## INSTRUCTIONS TO FOLLOW
The exercise calls for every entry that follows to be repeated exactly.

Stored data entries
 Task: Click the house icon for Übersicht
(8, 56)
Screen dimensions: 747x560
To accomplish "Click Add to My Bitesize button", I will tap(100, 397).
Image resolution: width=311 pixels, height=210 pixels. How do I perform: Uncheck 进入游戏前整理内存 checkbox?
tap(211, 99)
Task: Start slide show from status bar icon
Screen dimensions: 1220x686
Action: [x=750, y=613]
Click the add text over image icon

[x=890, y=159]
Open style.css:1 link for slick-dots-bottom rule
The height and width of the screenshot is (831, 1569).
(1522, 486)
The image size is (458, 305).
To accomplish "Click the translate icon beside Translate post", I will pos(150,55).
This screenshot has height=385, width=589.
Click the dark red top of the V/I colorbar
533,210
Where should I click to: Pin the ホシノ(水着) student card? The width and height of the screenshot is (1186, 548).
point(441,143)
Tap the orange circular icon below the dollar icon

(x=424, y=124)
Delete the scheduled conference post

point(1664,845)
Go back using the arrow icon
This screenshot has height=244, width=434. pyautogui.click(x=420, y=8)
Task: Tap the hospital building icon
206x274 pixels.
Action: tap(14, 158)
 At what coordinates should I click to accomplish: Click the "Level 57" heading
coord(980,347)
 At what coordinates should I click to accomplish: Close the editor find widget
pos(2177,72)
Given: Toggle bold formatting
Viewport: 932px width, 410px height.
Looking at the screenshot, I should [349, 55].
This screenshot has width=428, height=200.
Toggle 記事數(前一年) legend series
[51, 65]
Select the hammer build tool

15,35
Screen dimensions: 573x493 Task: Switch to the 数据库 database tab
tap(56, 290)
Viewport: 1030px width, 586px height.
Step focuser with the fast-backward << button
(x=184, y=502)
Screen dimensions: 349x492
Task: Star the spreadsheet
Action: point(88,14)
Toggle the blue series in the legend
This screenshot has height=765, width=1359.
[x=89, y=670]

## WRITTEN SOLUTION
 Task: Click the house icon for Übersicht
(8, 56)
Screen dimensions: 747x560
To accomplish "Click Add to My Bitesize button", I will tap(100, 397).
Image resolution: width=311 pixels, height=210 pixels. How do I perform: Uncheck 进入游戏前整理内存 checkbox?
tap(211, 99)
Task: Start slide show from status bar icon
Screen dimensions: 1220x686
Action: [x=750, y=613]
Click the add text over image icon

[x=890, y=159]
Open style.css:1 link for slick-dots-bottom rule
The height and width of the screenshot is (831, 1569).
(1522, 486)
The image size is (458, 305).
To accomplish "Click the translate icon beside Translate post", I will pos(150,55).
This screenshot has height=385, width=589.
Click the dark red top of the V/I colorbar
533,210
Where should I click to: Pin the ホシノ(水着) student card? The width and height of the screenshot is (1186, 548).
point(441,143)
Tap the orange circular icon below the dollar icon

(x=424, y=124)
Delete the scheduled conference post

point(1664,845)
Go back using the arrow icon
This screenshot has height=244, width=434. pyautogui.click(x=420, y=8)
Task: Tap the hospital building icon
206x274 pixels.
Action: tap(14, 158)
 At what coordinates should I click to accomplish: Click the "Level 57" heading
coord(980,347)
 At what coordinates should I click to accomplish: Close the editor find widget
pos(2177,72)
Given: Toggle bold formatting
Viewport: 932px width, 410px height.
Looking at the screenshot, I should [349, 55].
This screenshot has width=428, height=200.
Toggle 記事數(前一年) legend series
[51, 65]
Select the hammer build tool

15,35
Screen dimensions: 573x493 Task: Switch to the 数据库 database tab
tap(56, 290)
Viewport: 1030px width, 586px height.
Step focuser with the fast-backward << button
(x=184, y=502)
Screen dimensions: 349x492
Task: Star the spreadsheet
Action: point(88,14)
Toggle the blue series in the legend
This screenshot has height=765, width=1359.
[x=89, y=670]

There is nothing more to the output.